===== INPUT FOR THIS TASK

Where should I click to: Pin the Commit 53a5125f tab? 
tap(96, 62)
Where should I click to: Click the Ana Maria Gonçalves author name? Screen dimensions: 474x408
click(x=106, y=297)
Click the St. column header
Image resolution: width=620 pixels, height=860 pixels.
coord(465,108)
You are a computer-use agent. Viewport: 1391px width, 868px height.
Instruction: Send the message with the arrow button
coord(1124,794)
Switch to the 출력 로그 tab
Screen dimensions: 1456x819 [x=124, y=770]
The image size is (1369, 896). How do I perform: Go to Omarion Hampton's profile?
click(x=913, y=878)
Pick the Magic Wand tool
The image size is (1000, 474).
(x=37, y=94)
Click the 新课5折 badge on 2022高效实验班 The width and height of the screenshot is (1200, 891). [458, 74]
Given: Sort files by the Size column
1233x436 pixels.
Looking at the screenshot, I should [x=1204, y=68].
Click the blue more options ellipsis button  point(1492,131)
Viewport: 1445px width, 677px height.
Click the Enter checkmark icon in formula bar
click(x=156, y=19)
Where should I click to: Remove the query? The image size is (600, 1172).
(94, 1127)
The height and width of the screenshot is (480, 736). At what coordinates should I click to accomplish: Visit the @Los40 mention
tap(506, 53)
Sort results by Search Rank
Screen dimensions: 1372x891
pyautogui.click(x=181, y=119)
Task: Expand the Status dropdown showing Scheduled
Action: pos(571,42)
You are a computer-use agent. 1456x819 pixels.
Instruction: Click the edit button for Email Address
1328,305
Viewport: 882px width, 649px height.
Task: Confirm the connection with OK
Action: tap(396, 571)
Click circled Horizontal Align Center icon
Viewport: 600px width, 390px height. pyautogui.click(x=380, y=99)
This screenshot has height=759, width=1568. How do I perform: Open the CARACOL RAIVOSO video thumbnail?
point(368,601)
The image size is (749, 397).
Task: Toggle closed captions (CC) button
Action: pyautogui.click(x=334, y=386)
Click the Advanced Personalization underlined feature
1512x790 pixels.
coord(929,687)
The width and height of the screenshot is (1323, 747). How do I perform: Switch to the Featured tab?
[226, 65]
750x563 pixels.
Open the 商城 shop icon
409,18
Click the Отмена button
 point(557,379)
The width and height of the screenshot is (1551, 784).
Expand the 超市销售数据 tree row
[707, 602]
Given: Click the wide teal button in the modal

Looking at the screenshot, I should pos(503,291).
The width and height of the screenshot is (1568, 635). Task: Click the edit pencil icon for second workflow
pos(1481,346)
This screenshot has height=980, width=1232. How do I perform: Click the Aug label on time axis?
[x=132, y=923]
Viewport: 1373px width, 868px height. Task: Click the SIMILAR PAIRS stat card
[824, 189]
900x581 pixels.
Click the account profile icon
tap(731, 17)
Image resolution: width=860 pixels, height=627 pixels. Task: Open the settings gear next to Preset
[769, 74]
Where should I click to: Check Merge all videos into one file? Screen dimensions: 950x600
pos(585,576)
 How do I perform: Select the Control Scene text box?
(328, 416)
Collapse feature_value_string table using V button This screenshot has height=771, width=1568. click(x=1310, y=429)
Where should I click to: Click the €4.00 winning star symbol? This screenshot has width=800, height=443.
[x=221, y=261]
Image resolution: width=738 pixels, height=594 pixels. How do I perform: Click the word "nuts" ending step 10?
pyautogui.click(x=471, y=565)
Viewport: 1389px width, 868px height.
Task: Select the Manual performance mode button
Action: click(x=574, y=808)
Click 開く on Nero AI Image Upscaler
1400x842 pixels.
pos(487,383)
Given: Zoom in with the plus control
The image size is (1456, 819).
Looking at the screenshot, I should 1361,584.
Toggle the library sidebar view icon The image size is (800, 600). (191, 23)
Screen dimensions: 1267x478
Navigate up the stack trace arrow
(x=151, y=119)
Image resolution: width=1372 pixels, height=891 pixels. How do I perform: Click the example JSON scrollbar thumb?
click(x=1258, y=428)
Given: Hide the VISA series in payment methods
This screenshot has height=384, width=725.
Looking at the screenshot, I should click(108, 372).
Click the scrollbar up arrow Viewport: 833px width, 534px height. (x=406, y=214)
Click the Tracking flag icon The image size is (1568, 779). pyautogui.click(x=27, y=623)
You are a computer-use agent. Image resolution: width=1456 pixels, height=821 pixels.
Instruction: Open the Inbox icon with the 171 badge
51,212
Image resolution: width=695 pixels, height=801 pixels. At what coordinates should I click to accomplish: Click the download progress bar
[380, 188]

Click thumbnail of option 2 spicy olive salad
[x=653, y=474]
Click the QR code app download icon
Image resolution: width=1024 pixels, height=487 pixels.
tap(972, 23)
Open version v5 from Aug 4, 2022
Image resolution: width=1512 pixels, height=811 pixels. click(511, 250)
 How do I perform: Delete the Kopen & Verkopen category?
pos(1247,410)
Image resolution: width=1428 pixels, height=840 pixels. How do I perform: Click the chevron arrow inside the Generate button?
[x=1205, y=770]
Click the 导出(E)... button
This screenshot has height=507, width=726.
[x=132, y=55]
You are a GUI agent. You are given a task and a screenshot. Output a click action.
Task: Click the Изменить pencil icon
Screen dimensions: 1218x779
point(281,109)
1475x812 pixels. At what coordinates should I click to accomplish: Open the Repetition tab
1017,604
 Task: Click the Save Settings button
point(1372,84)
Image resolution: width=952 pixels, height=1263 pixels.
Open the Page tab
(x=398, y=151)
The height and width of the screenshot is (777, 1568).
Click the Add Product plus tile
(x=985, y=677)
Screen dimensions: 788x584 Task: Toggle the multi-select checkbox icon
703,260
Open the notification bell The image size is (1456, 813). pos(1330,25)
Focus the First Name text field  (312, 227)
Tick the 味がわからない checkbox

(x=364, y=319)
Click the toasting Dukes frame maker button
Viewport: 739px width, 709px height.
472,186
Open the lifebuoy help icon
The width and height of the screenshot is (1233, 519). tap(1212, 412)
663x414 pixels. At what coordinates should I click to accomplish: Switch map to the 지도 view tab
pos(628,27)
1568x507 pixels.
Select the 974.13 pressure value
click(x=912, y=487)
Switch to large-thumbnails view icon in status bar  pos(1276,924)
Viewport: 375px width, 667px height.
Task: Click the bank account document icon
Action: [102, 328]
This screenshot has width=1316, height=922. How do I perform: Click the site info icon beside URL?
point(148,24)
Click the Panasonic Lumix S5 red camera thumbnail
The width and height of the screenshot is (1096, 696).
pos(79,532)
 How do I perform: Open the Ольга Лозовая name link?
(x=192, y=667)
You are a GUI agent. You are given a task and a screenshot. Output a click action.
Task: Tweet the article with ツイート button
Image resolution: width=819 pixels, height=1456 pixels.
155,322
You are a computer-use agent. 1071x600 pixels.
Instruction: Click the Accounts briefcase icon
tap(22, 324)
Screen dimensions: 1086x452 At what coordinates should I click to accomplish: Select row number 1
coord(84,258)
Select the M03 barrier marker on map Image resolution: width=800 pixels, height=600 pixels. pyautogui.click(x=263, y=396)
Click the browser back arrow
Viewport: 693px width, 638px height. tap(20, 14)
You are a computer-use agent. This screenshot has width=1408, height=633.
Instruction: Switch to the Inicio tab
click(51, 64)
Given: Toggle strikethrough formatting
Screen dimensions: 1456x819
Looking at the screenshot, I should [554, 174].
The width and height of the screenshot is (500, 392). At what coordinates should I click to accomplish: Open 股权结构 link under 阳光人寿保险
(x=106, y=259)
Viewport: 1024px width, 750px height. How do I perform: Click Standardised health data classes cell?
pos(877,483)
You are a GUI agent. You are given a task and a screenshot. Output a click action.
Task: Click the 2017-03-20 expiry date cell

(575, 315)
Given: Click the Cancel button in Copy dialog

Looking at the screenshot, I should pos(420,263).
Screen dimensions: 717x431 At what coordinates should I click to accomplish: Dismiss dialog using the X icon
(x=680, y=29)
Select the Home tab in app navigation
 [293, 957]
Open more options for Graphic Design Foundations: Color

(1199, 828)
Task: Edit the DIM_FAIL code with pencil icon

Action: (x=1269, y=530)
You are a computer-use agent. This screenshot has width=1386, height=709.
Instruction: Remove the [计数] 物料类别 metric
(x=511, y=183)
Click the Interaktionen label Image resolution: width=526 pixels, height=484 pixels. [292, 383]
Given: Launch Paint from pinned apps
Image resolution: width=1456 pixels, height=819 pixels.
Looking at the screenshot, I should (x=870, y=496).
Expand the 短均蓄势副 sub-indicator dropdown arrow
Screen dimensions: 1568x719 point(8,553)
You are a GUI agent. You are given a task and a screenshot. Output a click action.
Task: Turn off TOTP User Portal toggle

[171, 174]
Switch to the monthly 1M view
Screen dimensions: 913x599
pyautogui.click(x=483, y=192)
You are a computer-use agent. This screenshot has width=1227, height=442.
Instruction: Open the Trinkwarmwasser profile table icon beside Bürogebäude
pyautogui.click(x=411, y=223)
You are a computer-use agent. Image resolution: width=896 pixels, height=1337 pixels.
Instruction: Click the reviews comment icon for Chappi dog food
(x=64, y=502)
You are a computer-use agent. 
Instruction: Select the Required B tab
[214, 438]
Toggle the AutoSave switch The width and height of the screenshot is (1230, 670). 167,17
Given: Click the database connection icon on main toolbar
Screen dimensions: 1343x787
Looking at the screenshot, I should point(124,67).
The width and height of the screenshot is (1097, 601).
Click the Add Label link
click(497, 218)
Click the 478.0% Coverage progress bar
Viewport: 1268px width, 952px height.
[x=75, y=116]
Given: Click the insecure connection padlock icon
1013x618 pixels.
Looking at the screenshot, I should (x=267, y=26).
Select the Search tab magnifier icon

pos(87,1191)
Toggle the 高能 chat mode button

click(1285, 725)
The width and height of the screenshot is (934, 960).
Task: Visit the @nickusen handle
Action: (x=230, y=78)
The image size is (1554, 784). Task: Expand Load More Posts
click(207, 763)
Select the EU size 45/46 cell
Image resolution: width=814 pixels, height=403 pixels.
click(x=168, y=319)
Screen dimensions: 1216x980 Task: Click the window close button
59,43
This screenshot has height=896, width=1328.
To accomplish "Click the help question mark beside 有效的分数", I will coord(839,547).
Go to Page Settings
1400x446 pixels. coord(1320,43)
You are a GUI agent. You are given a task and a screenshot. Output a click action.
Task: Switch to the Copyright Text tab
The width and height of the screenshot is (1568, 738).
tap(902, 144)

==========

### TASK DESCRIPTION:
Transcribe, with no changes, the rows running from the line that contains "1475x812 pixels. At" through the line that contains "The width and height of the screenshot is (1233, 519).", both of those lines included.

### OUTPUT BELOW:
1475x812 pixels. At what coordinates should I click to accomplish: Open the Repetition tab
1017,604
 Task: Click the Save Settings button
point(1372,84)
Image resolution: width=952 pixels, height=1263 pixels.
Open the Page tab
(x=398, y=151)
The height and width of the screenshot is (777, 1568).
Click the Add Product plus tile
(x=985, y=677)
Screen dimensions: 788x584 Task: Toggle the multi-select checkbox icon
703,260
Open the notification bell The image size is (1456, 813). pos(1330,25)
Focus the First Name text field  (312, 227)
Tick the 味がわからない checkbox

(x=364, y=319)
Click the toasting Dukes frame maker button
Viewport: 739px width, 709px height.
472,186
Open the lifebuoy help icon
The width and height of the screenshot is (1233, 519). tap(1212, 412)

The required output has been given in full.